Senza pace, l’acciaieria di Piombino. E, al momento, senza chiare prospettive di ripresa, nonostante che, ormai da tre anni, l’acciaieria stessa sia stata rilevata dal gruppo Jindal, uno dei colossi della siderurgia indiana e, quindi, mondiale.
Senza chiare prospettive di ripresa? Un giudizio, certo, sconfortante. Ma è questo ciò che si ricava da quanto hanno dichiarato ieri i sindacati dei metalmeccanici al termine dell’incontro che hanno avuto, in videoconferenza, col Ministero dello Sviluppo Economico – rappresentato dalla Viceministra Alessandra Todde -, nonché con altri soggetti istituzionali e aziendali: Ministero del Lavoro, Regione Toscana, Comune di Piombino, l’ormai immancabile Invitalia e, ovviamente, la stessa Jindal. Rappresentata dal Vicepresidente della sua branca italiana, Marco Carrai.

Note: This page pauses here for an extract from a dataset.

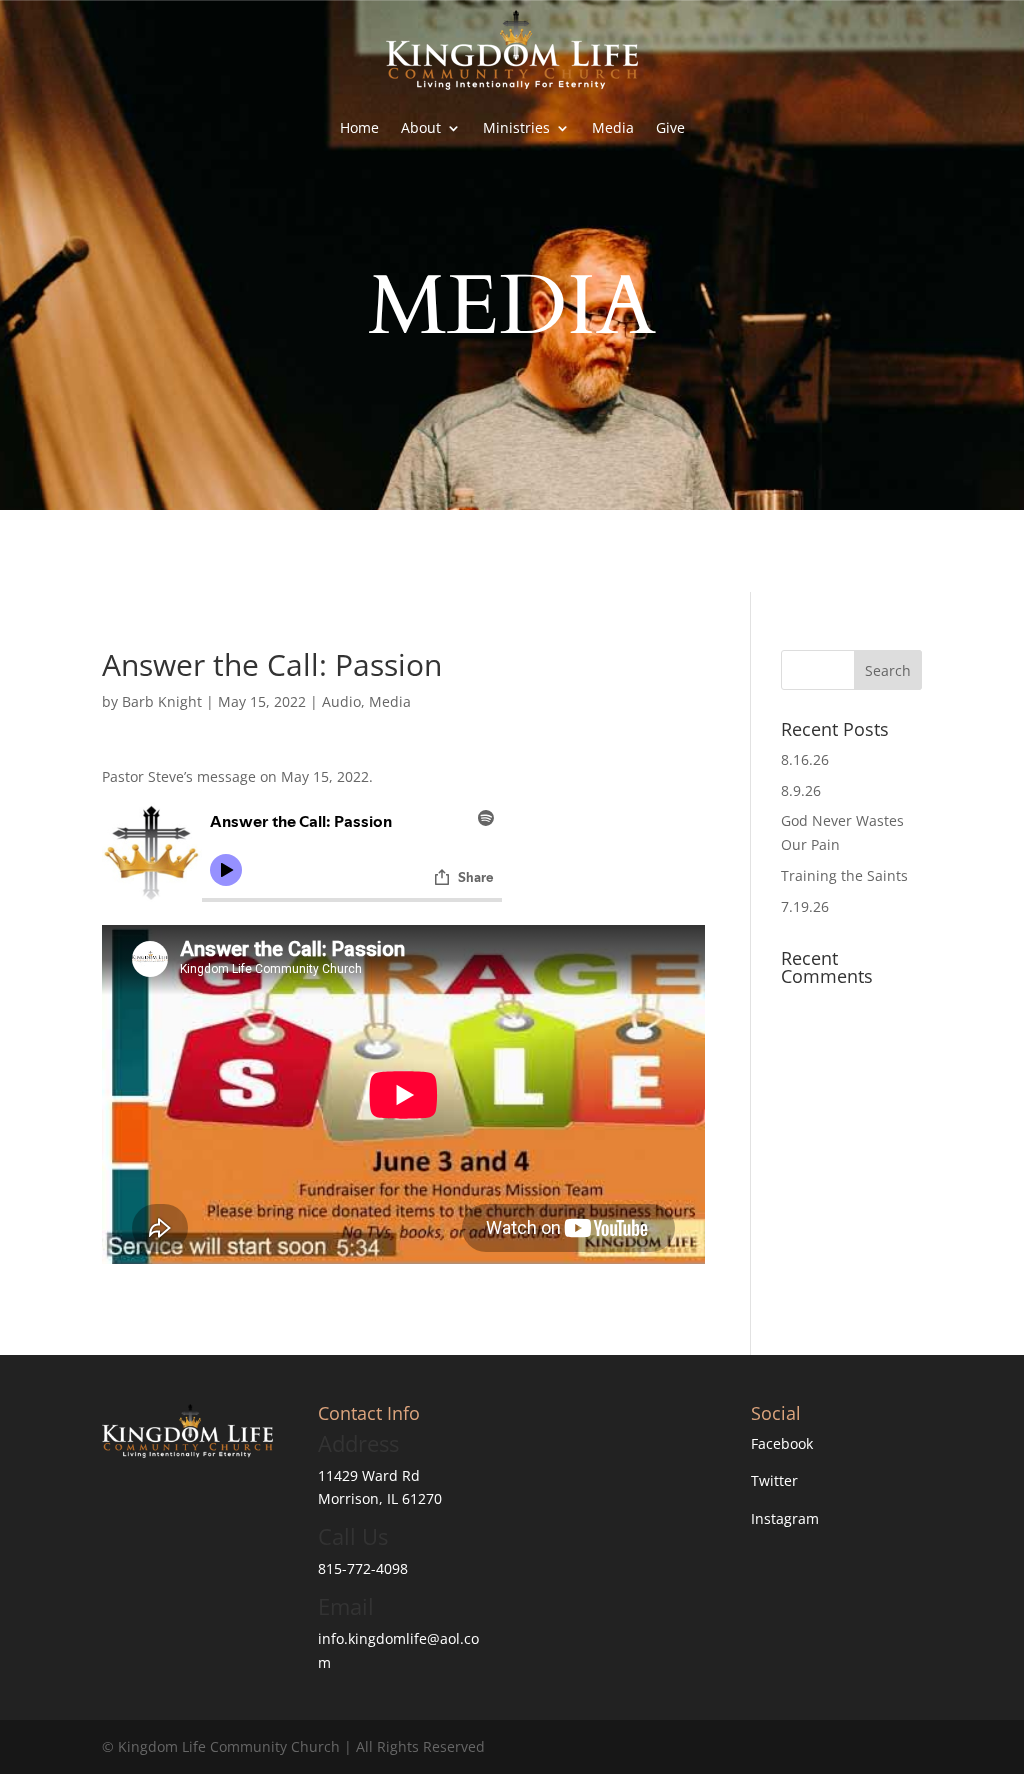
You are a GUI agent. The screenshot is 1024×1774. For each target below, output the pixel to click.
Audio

Senza pace, abbiamo detto, l’acciaieria di Piombino. Con un presente fatto di una prolungata fermata produttiva, un futuro incerto e un passato glorioso, anche se variamente contrastato. Perché a Piombino l’acciaio è di casa fin da quando, nel lontano 1865, proprio nell’entroterra del porto toscano fu insediata la Magona d’Italia, uno dei primi stabilimenti siderurgici moderni del nostro Paese.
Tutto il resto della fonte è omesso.